> **RECORDS FOR THE TASK**
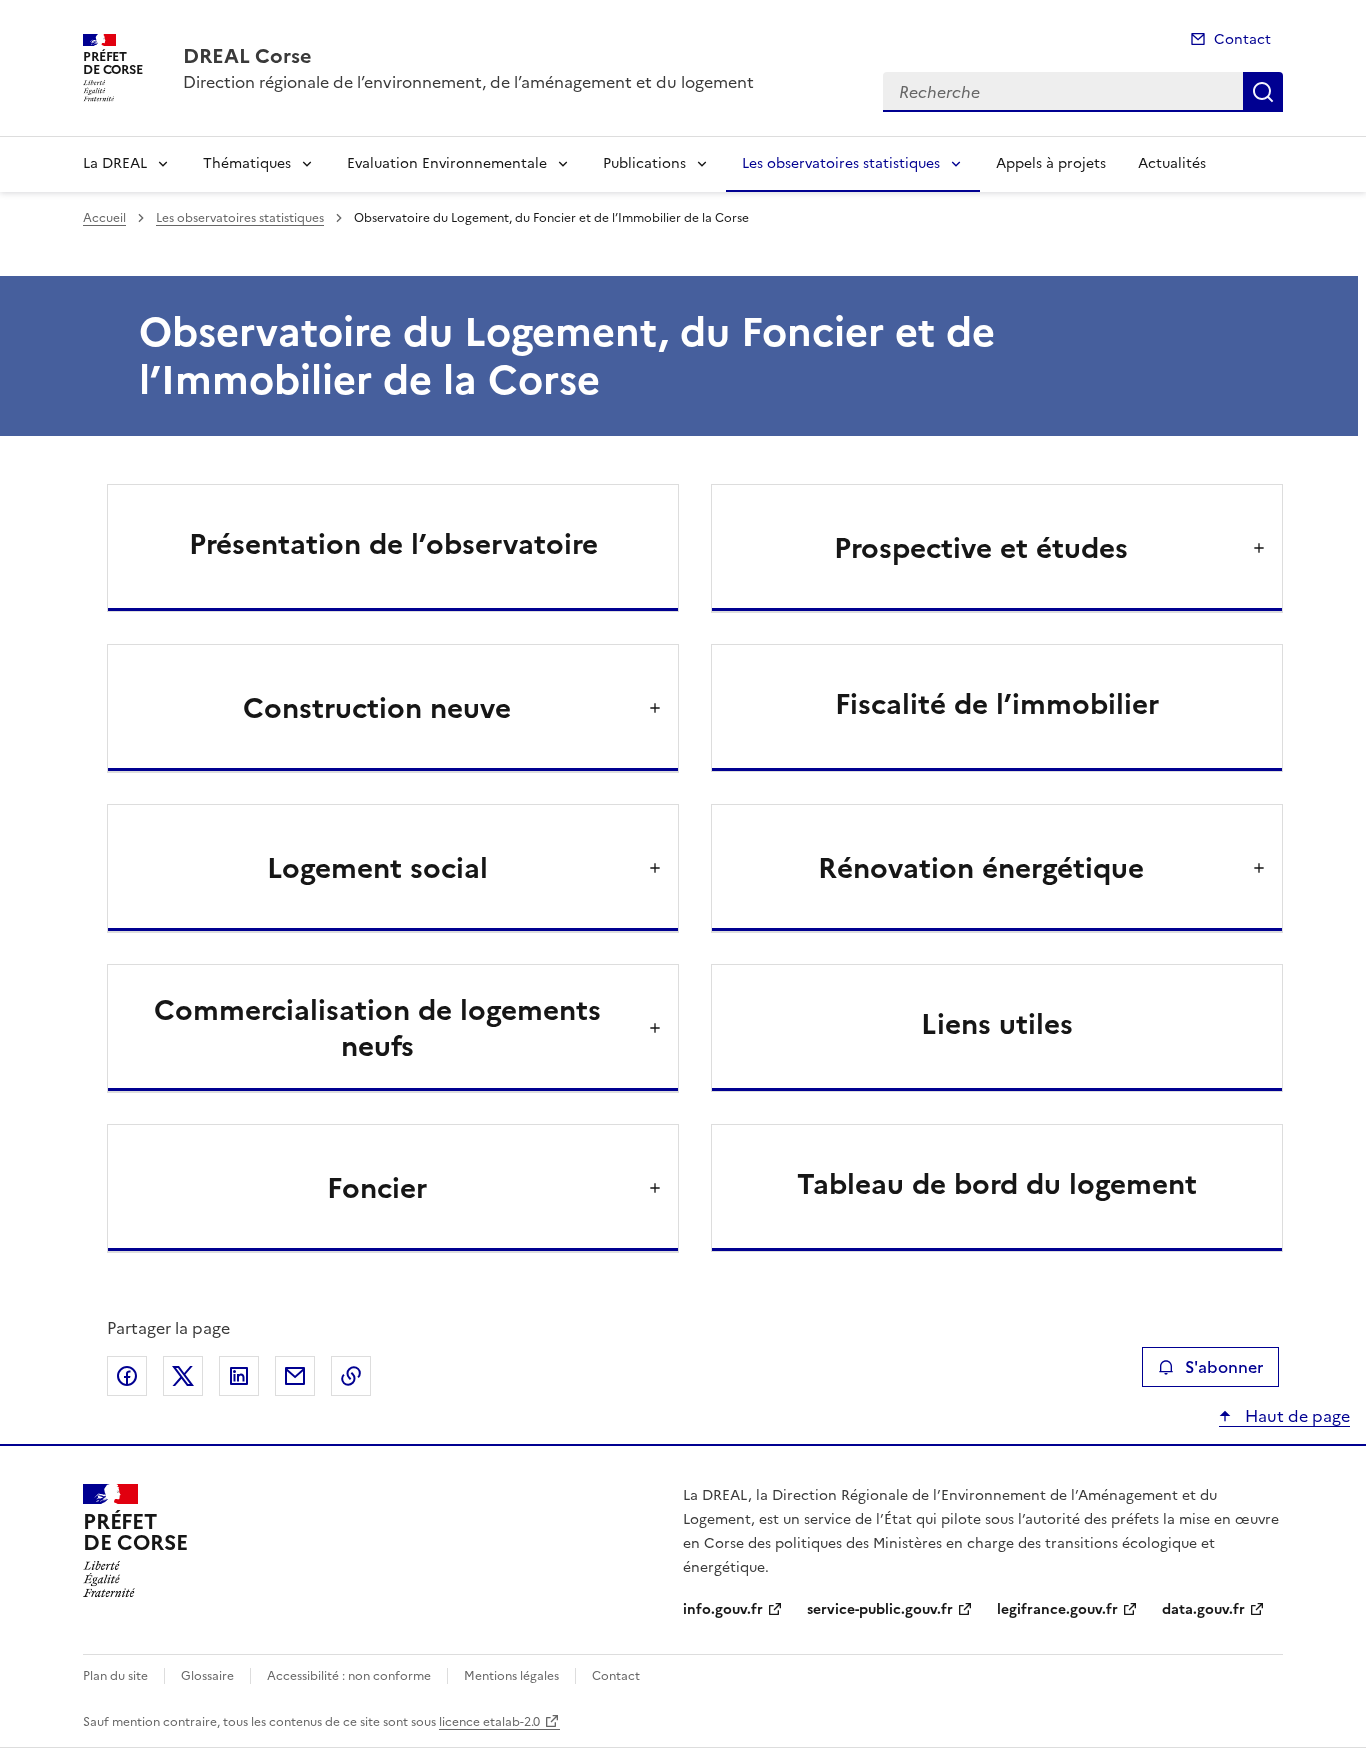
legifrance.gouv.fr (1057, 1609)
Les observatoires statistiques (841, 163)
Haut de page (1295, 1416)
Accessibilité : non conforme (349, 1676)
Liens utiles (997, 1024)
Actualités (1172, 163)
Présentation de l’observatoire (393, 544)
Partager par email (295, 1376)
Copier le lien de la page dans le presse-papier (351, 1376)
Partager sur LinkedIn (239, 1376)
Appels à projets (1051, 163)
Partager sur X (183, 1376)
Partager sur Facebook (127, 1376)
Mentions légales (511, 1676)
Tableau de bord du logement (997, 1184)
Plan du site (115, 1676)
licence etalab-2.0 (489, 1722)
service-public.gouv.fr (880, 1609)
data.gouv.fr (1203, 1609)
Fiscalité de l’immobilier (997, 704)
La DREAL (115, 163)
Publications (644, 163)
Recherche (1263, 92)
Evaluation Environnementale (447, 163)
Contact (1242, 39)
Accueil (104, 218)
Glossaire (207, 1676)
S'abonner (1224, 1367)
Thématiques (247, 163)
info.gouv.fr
==
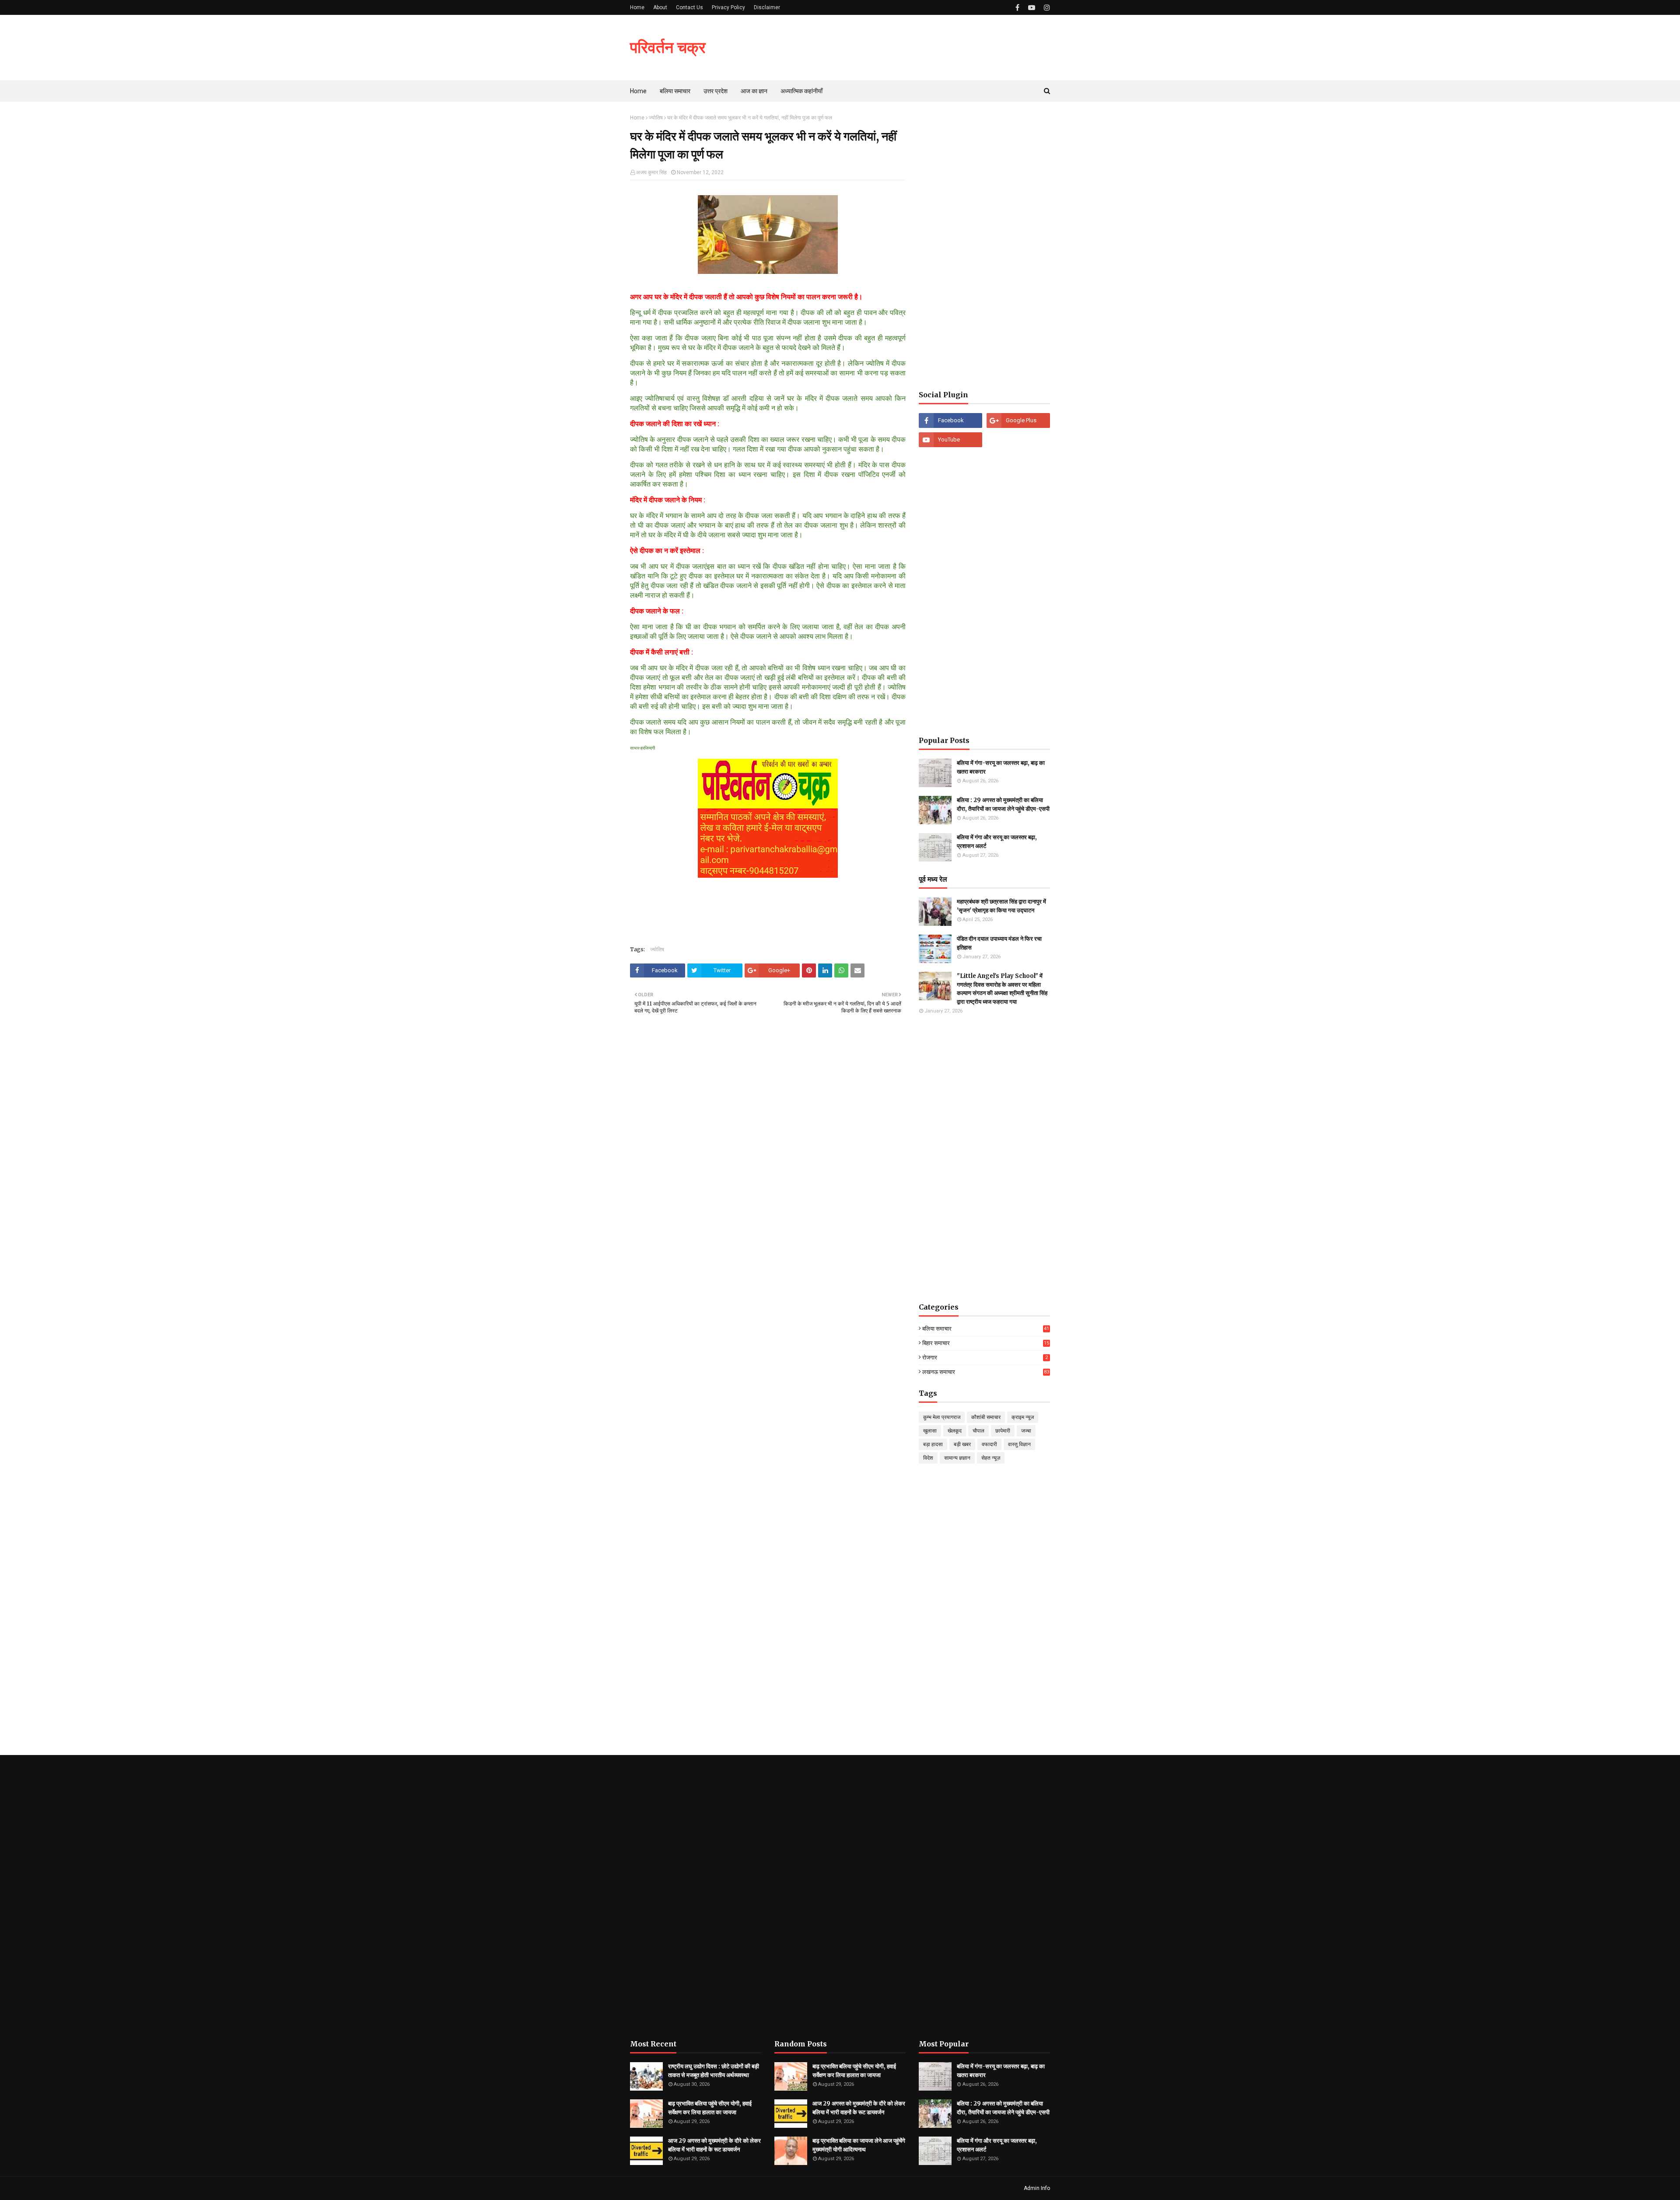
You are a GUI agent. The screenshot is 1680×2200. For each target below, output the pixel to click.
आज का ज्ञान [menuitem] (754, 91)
---
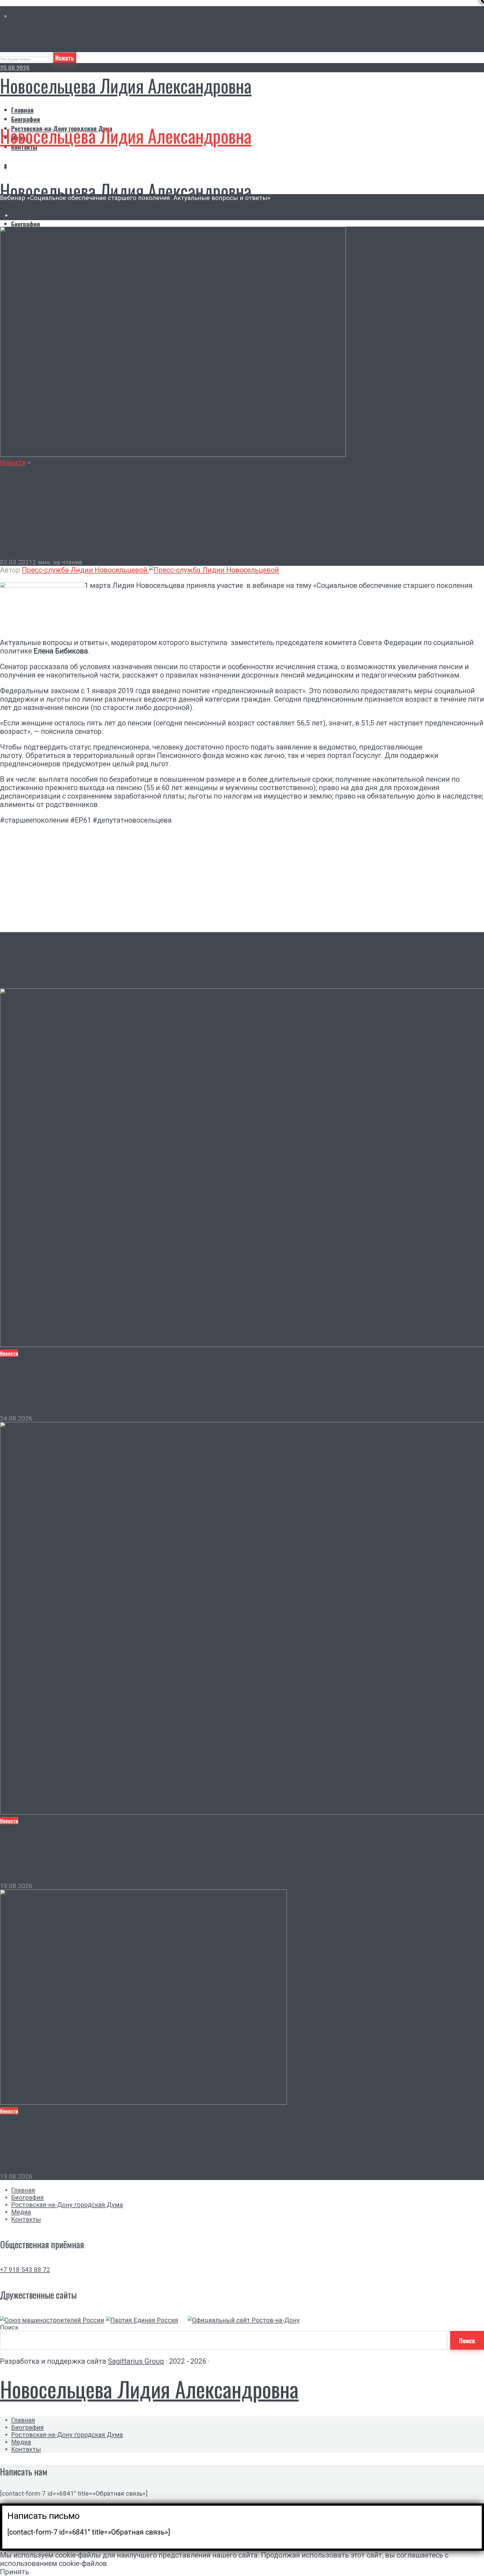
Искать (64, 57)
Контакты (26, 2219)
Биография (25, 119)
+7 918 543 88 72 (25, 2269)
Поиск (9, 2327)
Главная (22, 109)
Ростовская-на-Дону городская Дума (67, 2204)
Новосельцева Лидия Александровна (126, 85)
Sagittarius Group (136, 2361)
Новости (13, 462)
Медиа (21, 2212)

> **WHAT YOU SHOULD DO**
Using the records above, copy word for word the line with "legifrance.gouv.fr (1057, 1609)", the line with "La DREAL (115, 163)", and every line between them.

> **TASK SOLUTION**
legifrance.gouv.fr (1057, 1609)
Les observatoires statistiques (841, 163)
Haut de page (1295, 1416)
Accessibilité : non conforme (349, 1676)
Liens utiles (997, 1024)
Actualités (1172, 163)
Présentation de l’observatoire (393, 544)
Partager par email (295, 1376)
Copier le lien de la page dans le presse-papier (351, 1376)
Partager sur LinkedIn (239, 1376)
Appels à projets (1051, 163)
Partager sur X (183, 1376)
Partager sur Facebook (127, 1376)
Mentions légales (511, 1676)
Tableau de bord du logement (997, 1184)
Plan du site (115, 1676)
licence etalab-2.0 (489, 1722)
service-public.gouv.fr (880, 1609)
data.gouv.fr (1203, 1609)
Fiscalité de l’immobilier (997, 704)
La DREAL (115, 163)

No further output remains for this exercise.